Quoted text

3

I'm wondering if there is a good way to match a Gaussian normal to a histogram in the form of a numpy array np.histogram(array, bins).

How can such a curve been plotted on the same graph and adjusted in height and width to the histogram?

JohanC
  • 71,591
  • 8
  • 33
  • 66
Sam Sloan
  • 69
  • 5
  • 5
    I don't think any "fitting" is needed: the normal distribution [is defined by the mean and th standard deviation of your data](https://en.wikipedia.org/wiki/Normal_distribution), so you just plug those unto the formula for the PDF and plot it. – ForceBru Mar 22 '20 at 16:22
  • 1
    See also [this](https://stackoverflow.com/questions/59738337/how-to-draw-a-matching-bell-curve-over-a-histogram/59742545#59742545) and [this post](https://stackoverflow.com/questions/60091790/how-to-plot-the-density-of-states-using-histogram-with-a-curve-that-follows-the/60100773#60100773) about fitting a gaussian normal and a kde to a histogram – JohanC Mar 22 '20 at 20:33
  • @ForceBru Well, simply plotting the curve will not match it to the histogram. Some rescaling is needed. If the bins don't have an equal width, it even wouldn't be possible to match them. – JohanC Mar 22 '20 at 21:02
  • Also have a look at Seaborn's [`sns.distplot(array, kde_kws={'shade': True, 'color':'r'})`](https://seaborn.pydata.org/generated/seaborn.distplot.html). This scales down the histogram to fit the kde. – JohanC Mar 22 '20 at 21:18

1 Answers1

2

You can fit your histogram using a Gaussian (i.e. normal) distribution, for example using scipy's curve_fit. I have written a small example below. Note that depending on your data, you may need to find a way to make good guesses for the starting values for the fit (p0). Poor starting values may cause your fit to fail.

Entries provided
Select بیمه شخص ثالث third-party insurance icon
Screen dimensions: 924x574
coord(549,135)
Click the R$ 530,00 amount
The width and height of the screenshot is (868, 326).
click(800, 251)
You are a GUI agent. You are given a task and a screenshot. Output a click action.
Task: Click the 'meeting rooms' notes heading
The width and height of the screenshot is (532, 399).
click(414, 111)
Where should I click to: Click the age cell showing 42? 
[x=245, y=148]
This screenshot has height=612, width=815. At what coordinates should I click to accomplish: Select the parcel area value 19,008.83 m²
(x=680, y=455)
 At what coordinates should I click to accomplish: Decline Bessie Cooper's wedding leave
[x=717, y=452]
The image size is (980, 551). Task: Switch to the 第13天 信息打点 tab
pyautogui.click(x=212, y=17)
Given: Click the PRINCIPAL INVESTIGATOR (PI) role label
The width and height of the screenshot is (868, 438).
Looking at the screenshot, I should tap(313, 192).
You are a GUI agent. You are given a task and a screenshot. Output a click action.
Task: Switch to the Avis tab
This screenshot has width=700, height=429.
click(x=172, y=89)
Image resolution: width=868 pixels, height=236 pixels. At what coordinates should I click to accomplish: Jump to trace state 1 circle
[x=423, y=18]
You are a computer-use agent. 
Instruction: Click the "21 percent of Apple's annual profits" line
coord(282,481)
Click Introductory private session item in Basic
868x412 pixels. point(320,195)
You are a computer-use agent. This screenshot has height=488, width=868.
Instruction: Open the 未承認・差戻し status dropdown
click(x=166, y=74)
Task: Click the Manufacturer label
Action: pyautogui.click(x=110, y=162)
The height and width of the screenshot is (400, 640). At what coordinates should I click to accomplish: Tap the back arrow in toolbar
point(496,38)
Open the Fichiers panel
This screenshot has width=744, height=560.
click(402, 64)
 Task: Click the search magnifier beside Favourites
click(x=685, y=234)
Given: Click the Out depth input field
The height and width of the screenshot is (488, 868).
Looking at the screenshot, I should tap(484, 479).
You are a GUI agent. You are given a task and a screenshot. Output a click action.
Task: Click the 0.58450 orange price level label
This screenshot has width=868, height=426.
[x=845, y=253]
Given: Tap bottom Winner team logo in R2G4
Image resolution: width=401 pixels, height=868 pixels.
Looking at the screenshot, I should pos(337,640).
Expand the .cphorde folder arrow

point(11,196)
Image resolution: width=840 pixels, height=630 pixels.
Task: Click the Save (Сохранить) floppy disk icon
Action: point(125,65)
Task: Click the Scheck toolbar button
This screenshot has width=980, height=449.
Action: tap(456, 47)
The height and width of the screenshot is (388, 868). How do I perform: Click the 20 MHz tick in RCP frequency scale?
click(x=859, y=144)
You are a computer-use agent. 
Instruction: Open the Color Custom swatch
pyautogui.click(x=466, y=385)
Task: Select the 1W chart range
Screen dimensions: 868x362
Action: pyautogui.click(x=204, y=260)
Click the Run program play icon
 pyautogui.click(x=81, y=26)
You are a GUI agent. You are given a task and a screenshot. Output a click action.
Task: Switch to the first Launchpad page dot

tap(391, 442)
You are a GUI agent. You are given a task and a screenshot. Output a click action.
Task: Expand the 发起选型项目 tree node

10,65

Goal
In the thread on fitting a Gaussian curve to a histogram, what does the answer say may cause the fit to fail?

Task response
Poor starting values for the fit (p0).